As of March, 8 there were 219 operating licenses issued. Being Women's History Month, Brown wanted a count of women-owned cannabis businesses in the state. NJCRC director of Diversity and Inclusion Wesley McWhite III showed a slide with that info.
"New Jersey can stand tall with 36 percent of our licenses being awarded to women," McWhite said.
What A Shame, Says Disabled Veteran Waiting For A License
However, not everyone was pleased with the data. One annual license applicant, Aylyza Brevard-Rodriguez, Ph.D. of The Other Side Dispensary in Jersey City pleaded with the commission not to forget small minority business owners in its licensing process. Brevard-Rodriguez is the leader of multiple brands and host of a leading industry podcast, "Coffee and Cannabis."
“Good afternoon, my name is Dr. Brevard-Rodriguez and I am the founder of a future cannabis dispensary and consumption lounge called The Other Side," said Brevard-Rodriguez who holds a Ph.D. Leadership Management and Policy.

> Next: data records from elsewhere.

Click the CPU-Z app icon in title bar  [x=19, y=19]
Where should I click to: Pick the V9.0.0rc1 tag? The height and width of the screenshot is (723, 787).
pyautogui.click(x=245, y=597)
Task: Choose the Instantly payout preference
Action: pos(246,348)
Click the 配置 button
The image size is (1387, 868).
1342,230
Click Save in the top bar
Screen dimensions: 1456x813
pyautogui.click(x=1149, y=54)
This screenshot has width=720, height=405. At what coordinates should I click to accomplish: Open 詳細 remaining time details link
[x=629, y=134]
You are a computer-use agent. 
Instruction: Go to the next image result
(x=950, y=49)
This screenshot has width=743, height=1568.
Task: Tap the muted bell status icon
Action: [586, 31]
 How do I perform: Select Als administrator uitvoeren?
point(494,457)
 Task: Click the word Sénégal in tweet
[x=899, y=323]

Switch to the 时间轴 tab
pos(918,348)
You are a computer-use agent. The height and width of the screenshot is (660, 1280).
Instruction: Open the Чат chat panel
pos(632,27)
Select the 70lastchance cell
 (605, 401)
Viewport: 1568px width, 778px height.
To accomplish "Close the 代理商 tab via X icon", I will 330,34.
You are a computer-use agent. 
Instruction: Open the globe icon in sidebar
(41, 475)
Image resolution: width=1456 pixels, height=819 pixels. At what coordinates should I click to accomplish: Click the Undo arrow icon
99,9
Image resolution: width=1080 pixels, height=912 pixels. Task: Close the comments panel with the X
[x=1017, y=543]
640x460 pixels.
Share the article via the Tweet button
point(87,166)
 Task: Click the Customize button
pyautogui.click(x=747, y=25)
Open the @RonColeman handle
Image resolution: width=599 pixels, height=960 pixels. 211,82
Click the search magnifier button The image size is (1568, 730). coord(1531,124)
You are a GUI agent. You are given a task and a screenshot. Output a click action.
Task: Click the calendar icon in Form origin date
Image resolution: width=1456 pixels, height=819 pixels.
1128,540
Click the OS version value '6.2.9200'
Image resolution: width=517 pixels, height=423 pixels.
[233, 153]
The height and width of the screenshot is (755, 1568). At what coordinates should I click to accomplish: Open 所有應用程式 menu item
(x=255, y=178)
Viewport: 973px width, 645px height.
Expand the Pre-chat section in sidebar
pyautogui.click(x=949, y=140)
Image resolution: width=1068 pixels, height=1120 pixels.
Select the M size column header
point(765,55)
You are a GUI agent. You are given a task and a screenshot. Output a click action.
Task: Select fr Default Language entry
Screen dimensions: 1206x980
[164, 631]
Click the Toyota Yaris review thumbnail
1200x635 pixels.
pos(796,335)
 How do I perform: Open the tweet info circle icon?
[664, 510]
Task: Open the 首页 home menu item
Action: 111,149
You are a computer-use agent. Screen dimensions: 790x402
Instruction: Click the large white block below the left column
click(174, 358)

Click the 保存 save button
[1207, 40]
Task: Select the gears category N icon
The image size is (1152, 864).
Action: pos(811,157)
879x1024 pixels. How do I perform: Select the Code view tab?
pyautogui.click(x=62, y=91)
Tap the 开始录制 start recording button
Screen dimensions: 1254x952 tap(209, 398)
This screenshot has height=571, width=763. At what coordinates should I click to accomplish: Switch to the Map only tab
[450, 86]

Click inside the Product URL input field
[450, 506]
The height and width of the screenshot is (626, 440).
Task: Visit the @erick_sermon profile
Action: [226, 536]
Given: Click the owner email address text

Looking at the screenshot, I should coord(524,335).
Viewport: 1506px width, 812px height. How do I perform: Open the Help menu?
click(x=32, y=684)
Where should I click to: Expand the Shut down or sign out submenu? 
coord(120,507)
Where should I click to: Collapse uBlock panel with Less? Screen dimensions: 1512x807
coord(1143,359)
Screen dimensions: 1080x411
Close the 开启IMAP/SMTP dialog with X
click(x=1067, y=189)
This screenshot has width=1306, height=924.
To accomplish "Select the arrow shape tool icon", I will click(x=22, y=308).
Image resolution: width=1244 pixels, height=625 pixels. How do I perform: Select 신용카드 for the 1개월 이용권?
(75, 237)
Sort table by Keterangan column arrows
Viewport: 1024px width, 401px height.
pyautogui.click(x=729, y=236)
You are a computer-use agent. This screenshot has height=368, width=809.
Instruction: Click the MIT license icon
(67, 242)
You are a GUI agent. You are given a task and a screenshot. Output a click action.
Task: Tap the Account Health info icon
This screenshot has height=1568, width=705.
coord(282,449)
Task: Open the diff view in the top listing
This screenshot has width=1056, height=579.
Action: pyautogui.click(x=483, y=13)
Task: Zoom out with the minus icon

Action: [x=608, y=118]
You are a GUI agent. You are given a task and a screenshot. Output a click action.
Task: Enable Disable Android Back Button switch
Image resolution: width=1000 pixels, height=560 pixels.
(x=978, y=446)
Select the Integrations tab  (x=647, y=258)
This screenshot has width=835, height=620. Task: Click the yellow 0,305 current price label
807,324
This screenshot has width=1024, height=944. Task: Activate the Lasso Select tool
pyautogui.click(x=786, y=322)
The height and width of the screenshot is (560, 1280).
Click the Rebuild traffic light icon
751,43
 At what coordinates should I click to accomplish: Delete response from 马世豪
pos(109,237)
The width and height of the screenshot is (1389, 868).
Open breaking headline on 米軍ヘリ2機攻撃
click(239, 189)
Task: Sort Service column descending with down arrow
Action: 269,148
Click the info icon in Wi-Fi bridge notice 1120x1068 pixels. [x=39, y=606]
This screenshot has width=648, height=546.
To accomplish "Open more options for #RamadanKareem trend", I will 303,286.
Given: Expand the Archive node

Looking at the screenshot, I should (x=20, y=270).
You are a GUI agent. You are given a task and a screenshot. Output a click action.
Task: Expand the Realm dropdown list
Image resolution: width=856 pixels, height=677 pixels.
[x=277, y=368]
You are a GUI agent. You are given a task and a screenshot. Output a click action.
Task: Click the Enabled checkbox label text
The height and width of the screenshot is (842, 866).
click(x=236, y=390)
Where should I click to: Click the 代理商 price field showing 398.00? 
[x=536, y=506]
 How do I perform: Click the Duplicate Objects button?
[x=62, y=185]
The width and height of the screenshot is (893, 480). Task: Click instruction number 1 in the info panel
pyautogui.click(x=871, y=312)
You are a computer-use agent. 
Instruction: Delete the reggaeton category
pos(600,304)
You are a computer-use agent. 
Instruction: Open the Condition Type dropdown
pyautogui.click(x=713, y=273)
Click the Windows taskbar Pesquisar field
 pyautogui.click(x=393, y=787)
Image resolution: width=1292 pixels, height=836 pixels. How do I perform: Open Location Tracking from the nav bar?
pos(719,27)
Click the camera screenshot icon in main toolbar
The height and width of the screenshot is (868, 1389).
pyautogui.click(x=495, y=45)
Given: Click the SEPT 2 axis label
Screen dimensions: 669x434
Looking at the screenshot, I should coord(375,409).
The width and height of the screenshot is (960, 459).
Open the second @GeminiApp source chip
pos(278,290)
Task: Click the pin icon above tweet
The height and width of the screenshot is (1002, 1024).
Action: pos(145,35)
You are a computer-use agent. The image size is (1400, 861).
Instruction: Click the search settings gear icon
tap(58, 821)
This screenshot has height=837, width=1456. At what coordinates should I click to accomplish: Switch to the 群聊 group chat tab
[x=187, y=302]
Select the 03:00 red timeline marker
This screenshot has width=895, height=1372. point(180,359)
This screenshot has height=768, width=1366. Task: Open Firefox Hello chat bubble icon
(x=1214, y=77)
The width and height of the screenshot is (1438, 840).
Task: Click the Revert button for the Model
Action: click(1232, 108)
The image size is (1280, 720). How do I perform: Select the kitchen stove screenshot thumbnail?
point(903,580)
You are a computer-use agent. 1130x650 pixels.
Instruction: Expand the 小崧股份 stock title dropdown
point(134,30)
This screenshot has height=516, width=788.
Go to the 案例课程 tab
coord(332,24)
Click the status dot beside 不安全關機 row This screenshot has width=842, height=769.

“Yesterday, I received a personal courtesy call to be advised that I would not be awarded today, but that my comments were ‘welcomed,'” Brevard-Rodriguez continued. “I thought how ironic that the CRC had time to cross-reference their emails with the speaker list but didn’t have time to rush an already overdue application that was found to have zero discrepancies…from a 10-year military veteran."
A decorated combat-disabled veteran, she pointed out the irony of regulators awarding out-of-state businesses with grants, "but we weren’t found good enough for that either. So I can be glorified as the most diverse applicant but apparently not good enough to be awarded a grant, a license, or receive any state assistance at this point. However, we are good enough to be a marker on your data set every month."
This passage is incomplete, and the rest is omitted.